Dois irmãozinhos maltrapilhos, provenientes da favela, um deles de cinco anos e o outro de dez, iam pedindo um pouco de comida pelas casas da rua que beira o morro. Estavam famintos. "Vai trabalhar malandro e não amole" ouvia-se atrás da porta; "aqui não há nada, moleque..." dizia outro...
As múltiplas tentativas frustradas entristeciam as crianças... por fim, uma senhora muito atenta disse-lhes: "vou ver se tenho alguma coisa para vocês... coitadinhos!" E voltou com uma latinha de leite.
Que festa!

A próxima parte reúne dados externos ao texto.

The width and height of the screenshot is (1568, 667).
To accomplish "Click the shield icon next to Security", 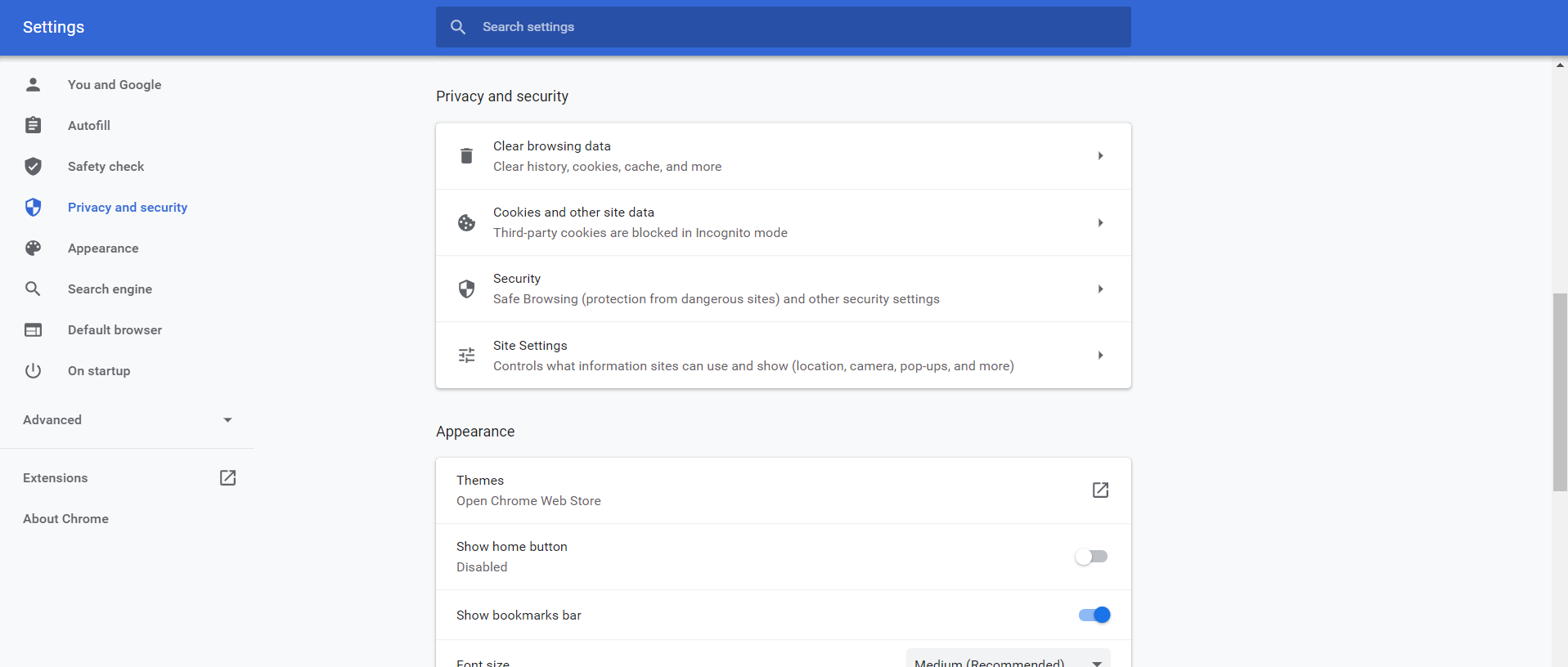I will 466,289.
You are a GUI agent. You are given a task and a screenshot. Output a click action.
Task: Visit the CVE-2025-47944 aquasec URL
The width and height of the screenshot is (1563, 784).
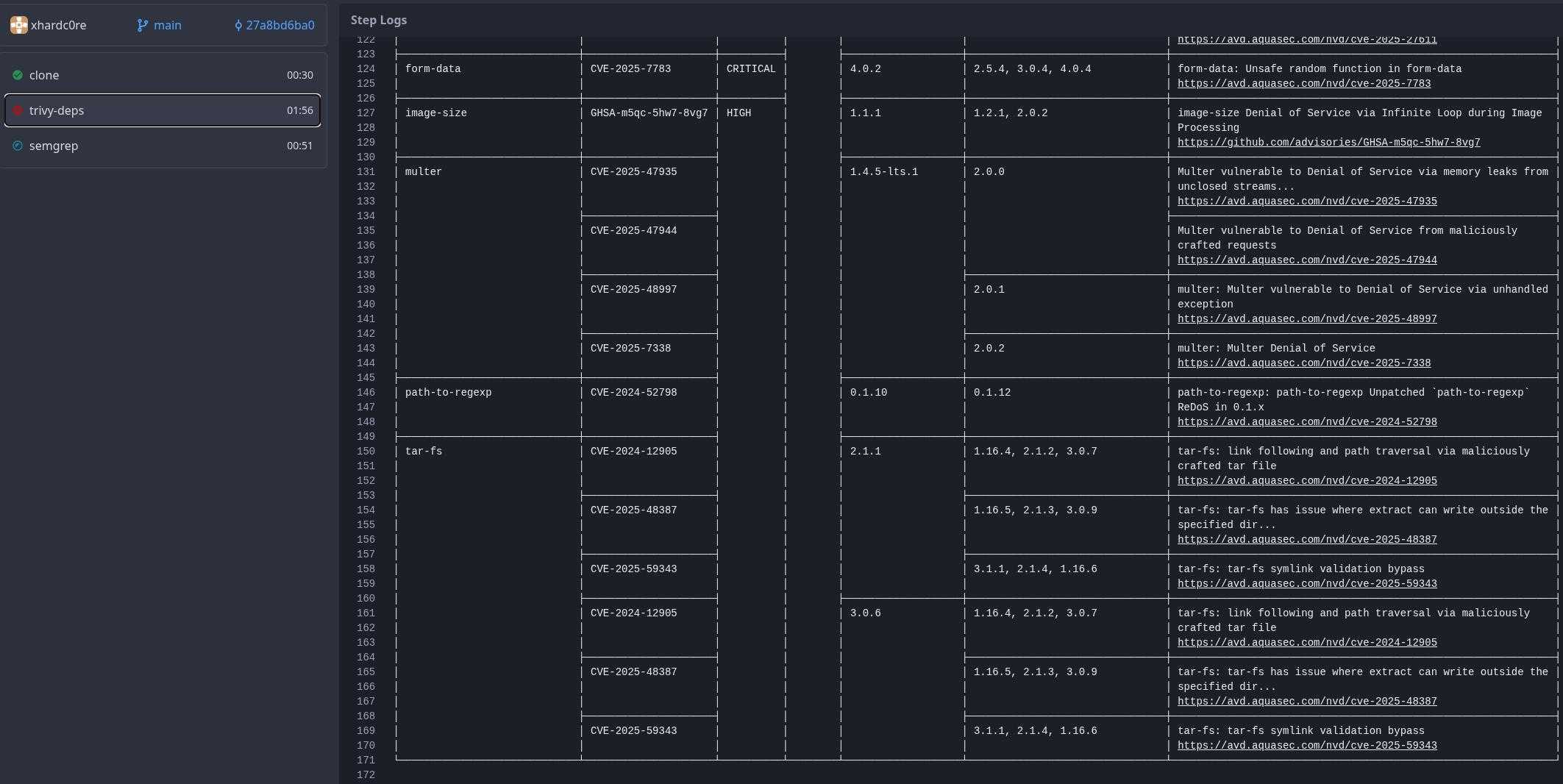click(1306, 260)
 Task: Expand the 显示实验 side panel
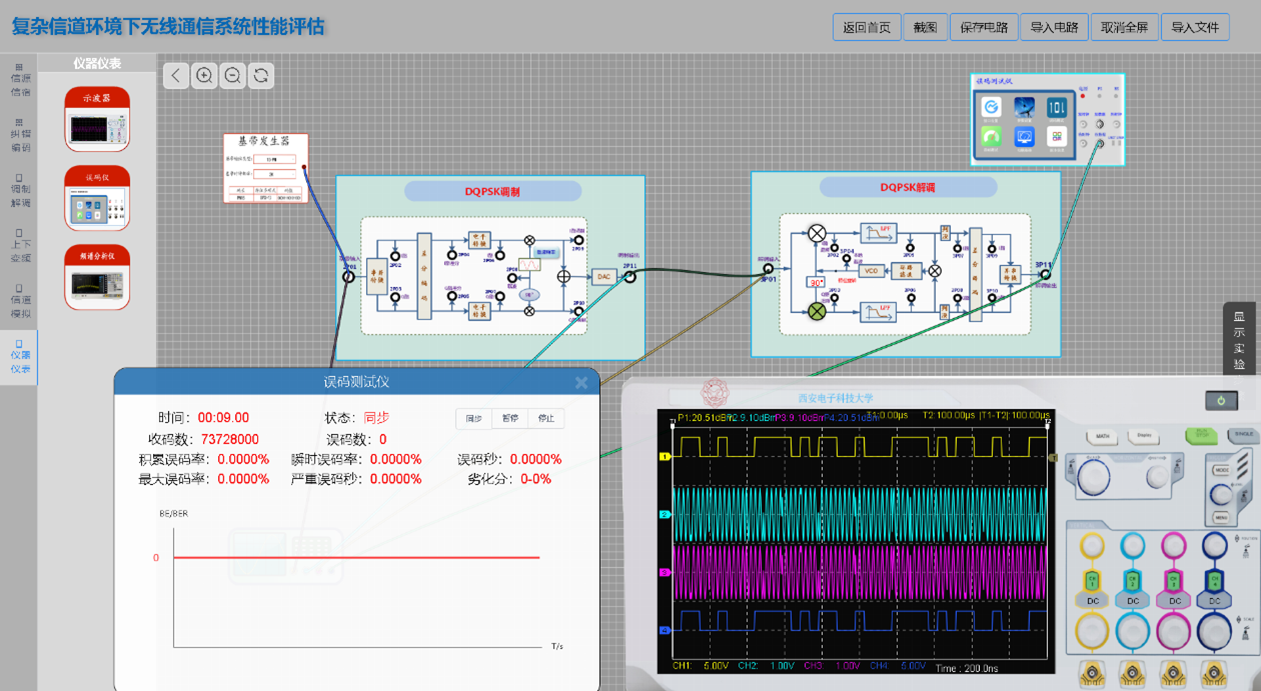(1239, 340)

Ambos se sentaram na calçada.  O menorzinho disse para o de dez anos: "Você é mais velho, tome primeiro..." e olhava para ele com seus dentes brancos, a boca semi-aberta, mexendo a ponta da língua.
Eu, como um tolo, contemplava a cena.... se vocês vissem o mais velho olhando de lado para o pequenino! Leva a lata à boca e, fazendo um gesto de beber, aperta fortemente os lábios para que por eles não penetre uma só gota de leite. Depopis, estende a lata ao irmão e diz: "agora é a sua vez"´. Só um pouco.
E o irmãozinho, dando um grande gole, exclama: "como está gostoso!"
"Agora eu", diz o mais velho. E levando a latinha, já meio vazia à boca, não bebe nada. "Agora você".
"Agora eu". "Agora você". Agora eu"...
E, depois de três, quatro, cinco ou seis goles, o menorzinho, de cabelo encaracolado, barrigudinho, com a camisa de fora, esgota o leite todo.... ele sozinho....
Esse "agora você", "agora eu" encheram-me os olhos de lágrimas...
E então, aconteceu algo que me pareceu extraordinário. O mais velho começou a cantar, a sambar, a jogar futebol com a lata de leite. Estava radiante, o estomago vazio, mas o coração transbordante de alegria. Pulava com a naturalidade de quem não fez nada de extraordinário, ou melhor, com a naturalidade de quem está habituado a fazer coisas extraordinárias sem dar-lhes maior importância.
Daquele moleque nós podemos aprender a grande lição: "quem dá é mais feliz do que quem recebe".
É assim que nós temos de amar. Sacrificando-nos com tal naturalidade, com tal elegância, com tal discrição, que os outros nem sequer possam agradecer-nos o serviço que nós lhe prestamos.